Although it looks quite simple in such a schematic representation and in its (deliberately) obvious application from the beginning of the Marimba Concerto, the matter becomes more intriguing when it interplays with texture and surface rhythms, and furthermore with text, as in The Mirror and Three Songs... . In these two works there are two basic approaches in the interrelation of metric structuring with the poetic text: the first is where the accentuated syllables coincide with the main points of the metric structure, and second where the two elements clash. The two approaches are often alternated from bar to bar or from section to section.
I have described hyper-structural irregularity upon sub-structural regularity in relation to the Marimba concerto, while the reverse could be seen in the String Quartet, bars 1-35 (Example 28).

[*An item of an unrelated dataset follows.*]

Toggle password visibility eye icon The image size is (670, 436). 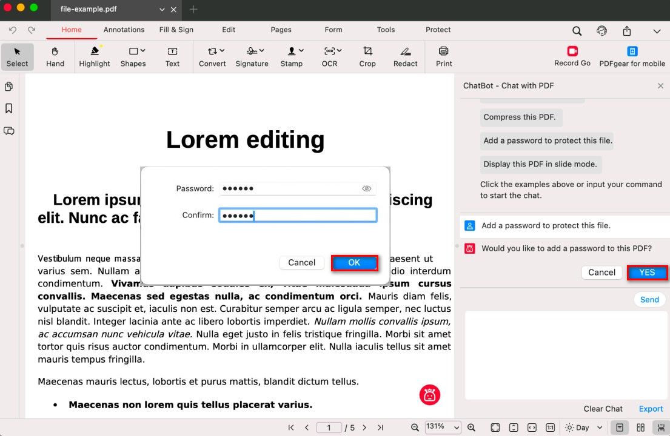point(366,189)
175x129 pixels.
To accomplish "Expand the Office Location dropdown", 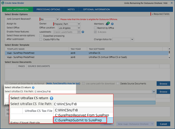I will [x=79, y=28].
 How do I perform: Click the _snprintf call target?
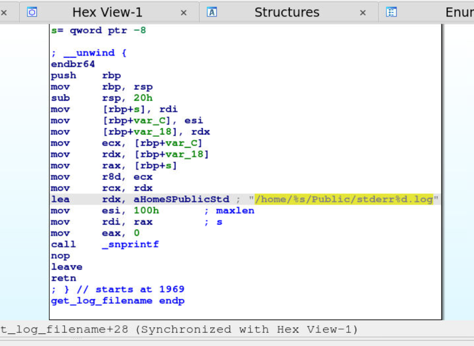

The continuous quintuplets are establishing an irregular sub-level, upon which the main level of crotchet regularity is based. In bars 35-36 the sub-level becomes a main level through a metric modulation in which the quintuplet quavers become regular quavers, and then upon this level, changes of irregular rhythm of Balkan folk type are briefly explored in bb.36-40. From b.41 regularity on the same level is established (Example 28).
Similar interplay of levels of chronos protos and regularity/irregularity can be seen in the last of the 7 Pieces... for Piano (Example 26). That interplay has also a particular application in Apocalyptic Passacaglia... which I will discuss in the next chapter.